Through Howard Marks and a discussion on needing new bench mark tools, I saw this link to Demartek digging under the covers of the various IO tools to find that some of those data sets really lend themselves well to dedupe and compression algos more so than others.
SQLIO: all zeros = all worthless, but I do believe there is an option to do random data sets. Though I’m not sure what the output looks like.
IOmeter 2006 = good
IOmeter 2008 = Crap, Why the change?
Full data above at the link. Perhaps my initial take on this is somewhat simplistic, but I would say that the overall issue remains. Simple tools produce simple results.

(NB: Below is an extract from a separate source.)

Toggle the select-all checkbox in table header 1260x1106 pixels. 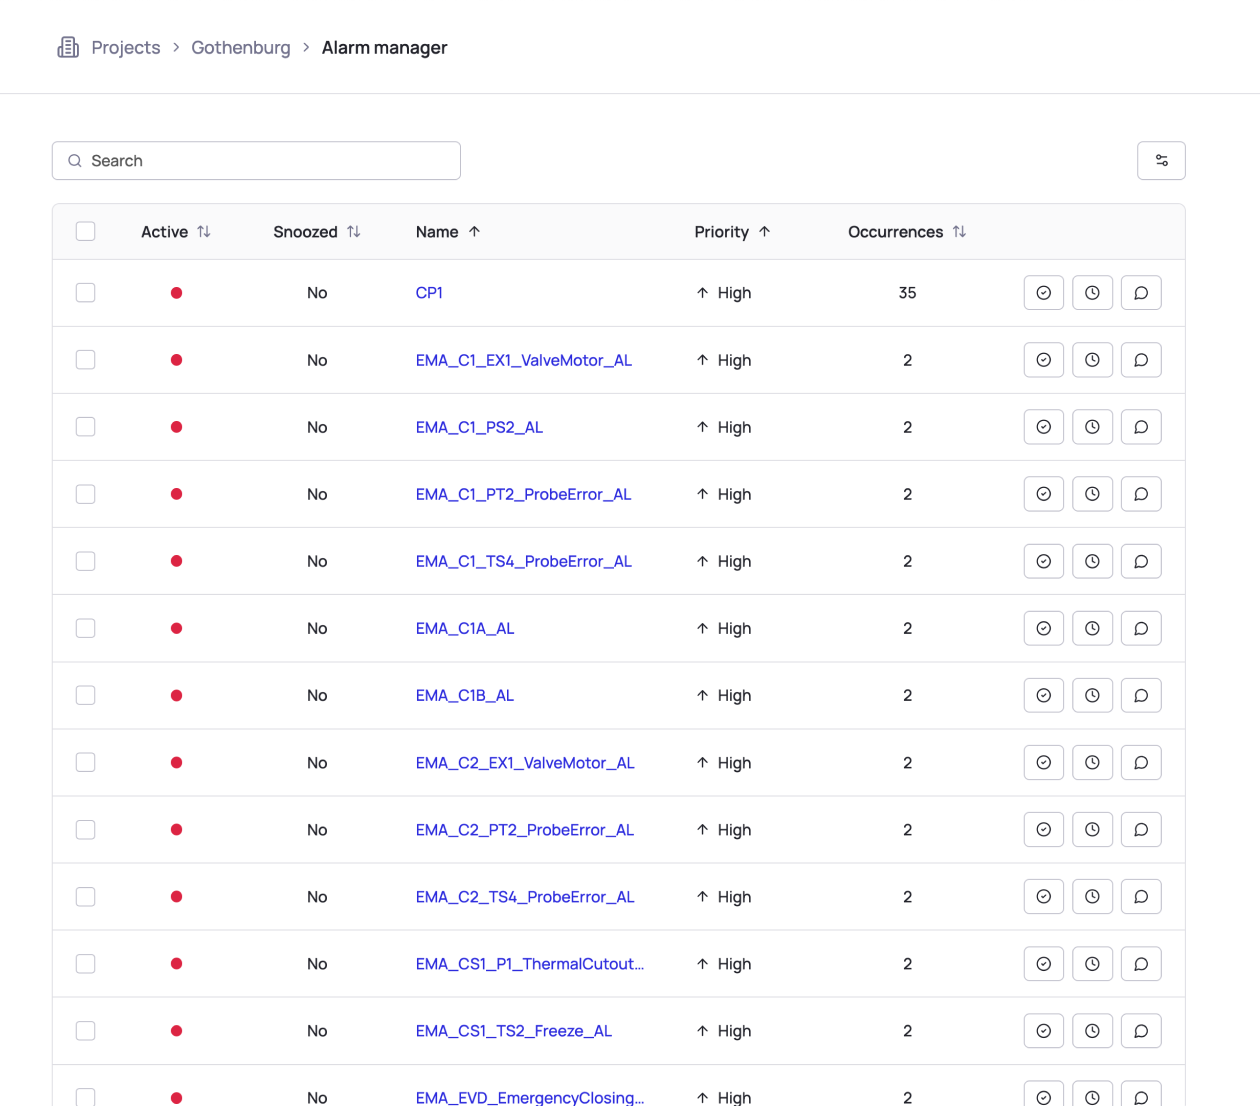click(86, 232)
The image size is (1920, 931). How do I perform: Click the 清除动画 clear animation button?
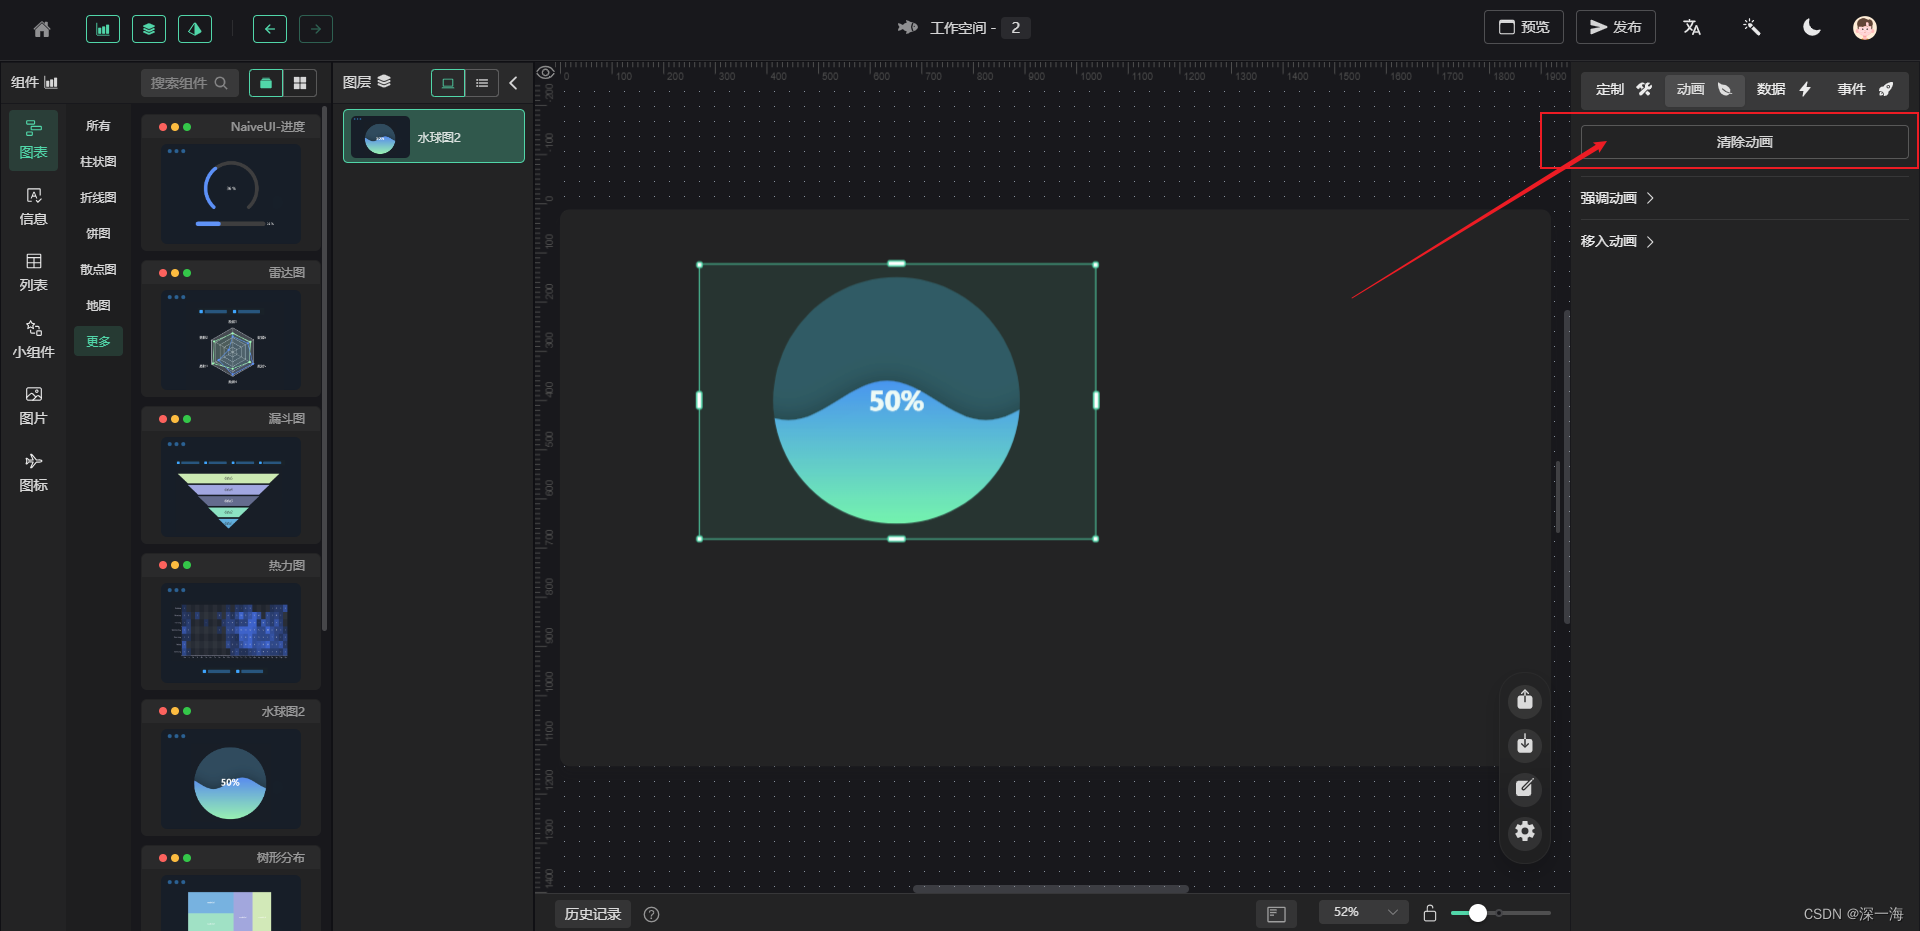tap(1744, 141)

So this quip from Howard got me thinking about a demo I saw from Nimble the other day:
If that weren’t depressing enough, even the most sophisticated benchmarks write the same, or random, data to create their entire dataset. While disk drives, and most SSDs, perform the same regardless of the data you write to them, the same can’t be said about storage systems that include data reduction technology such as compression or data deduplication. If we test a storage system that does inline deduplication, like the new generation of all solid state systems from Pure Storage, Nimbus Data or Solidfire, and use a benchmark that writes a constant data pattern all the time, the system will end up storing a 100GB test file in just a few megabytes of memory, eliminating pretty much all IO to the back end disk drives, or flash, to deliver literally unreal performance numbers.
During the demo, they run IOmeter on one of their rigs during the entire time. You can see the system chugging along at around 16k IOPS, but without knowing what IOmeter version they are using, that number is pretty worthless. I’m not trying to pick on them, but its something that I was unaware of with IOmeter as well as some of the other tools and it puts the results given into a better perspective for me.
Just an aside, the IOmeter version used in the VMware IO Analyzer tool is version 2006.